• _TASK GOAL_: Lines before the one containing "Open the 基本講義 sidebar link" are excluded; retype that line and all remaining lines of the material exactly.

····················

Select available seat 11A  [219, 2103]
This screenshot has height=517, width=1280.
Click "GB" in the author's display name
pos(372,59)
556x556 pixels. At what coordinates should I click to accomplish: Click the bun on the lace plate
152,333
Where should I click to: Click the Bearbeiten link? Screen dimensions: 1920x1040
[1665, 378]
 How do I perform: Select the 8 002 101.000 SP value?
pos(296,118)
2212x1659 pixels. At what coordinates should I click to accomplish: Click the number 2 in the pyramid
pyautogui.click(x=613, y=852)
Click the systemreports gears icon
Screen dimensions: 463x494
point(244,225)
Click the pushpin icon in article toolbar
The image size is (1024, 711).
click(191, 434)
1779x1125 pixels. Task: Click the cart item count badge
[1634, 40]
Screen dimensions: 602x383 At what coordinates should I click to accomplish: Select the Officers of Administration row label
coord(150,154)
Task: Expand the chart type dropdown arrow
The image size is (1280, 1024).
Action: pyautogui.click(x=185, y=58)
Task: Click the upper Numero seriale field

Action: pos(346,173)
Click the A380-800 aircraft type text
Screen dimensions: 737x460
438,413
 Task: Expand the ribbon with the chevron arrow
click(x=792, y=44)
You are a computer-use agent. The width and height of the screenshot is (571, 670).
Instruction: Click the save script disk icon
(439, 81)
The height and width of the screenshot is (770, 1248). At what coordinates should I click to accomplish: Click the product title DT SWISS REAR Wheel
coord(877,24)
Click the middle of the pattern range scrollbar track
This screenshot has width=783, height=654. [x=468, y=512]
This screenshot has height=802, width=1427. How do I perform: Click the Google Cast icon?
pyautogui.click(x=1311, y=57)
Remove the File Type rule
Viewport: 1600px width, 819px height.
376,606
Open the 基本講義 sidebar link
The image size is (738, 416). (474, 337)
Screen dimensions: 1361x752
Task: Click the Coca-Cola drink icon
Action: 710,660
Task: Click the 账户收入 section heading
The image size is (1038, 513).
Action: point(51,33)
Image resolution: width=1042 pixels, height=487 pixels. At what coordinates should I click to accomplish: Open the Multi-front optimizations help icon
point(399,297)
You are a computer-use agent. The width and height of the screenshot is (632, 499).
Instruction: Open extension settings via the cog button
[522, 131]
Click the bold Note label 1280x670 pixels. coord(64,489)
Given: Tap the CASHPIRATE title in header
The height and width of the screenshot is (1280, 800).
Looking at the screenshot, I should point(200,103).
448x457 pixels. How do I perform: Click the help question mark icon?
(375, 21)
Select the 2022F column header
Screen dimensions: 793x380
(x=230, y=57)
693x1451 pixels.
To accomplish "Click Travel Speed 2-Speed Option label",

····················

• _RESULT OF THIS EXERCISE_:
Open the 基本講義 sidebar link
The image size is (738, 416). (474, 337)
Screen dimensions: 1361x752
Task: Click the Coca-Cola drink icon
Action: 710,660
Task: Click the 账户收入 section heading
The image size is (1038, 513).
Action: point(51,33)
Image resolution: width=1042 pixels, height=487 pixels. At what coordinates should I click to accomplish: Open the Multi-front optimizations help icon
point(399,297)
You are a computer-use agent. The width and height of the screenshot is (632, 499).
Instruction: Open extension settings via the cog button
[522, 131]
Click the bold Note label 1280x670 pixels. coord(64,489)
Given: Tap the CASHPIRATE title in header
The height and width of the screenshot is (1280, 800).
Looking at the screenshot, I should point(200,103).
448x457 pixels. How do I perform: Click the help question mark icon?
(375, 21)
Select the 2022F column header
Screen dimensions: 793x380
(x=230, y=57)
693x1451 pixels.
To accomplish "Click Travel Speed 2-Speed Option label",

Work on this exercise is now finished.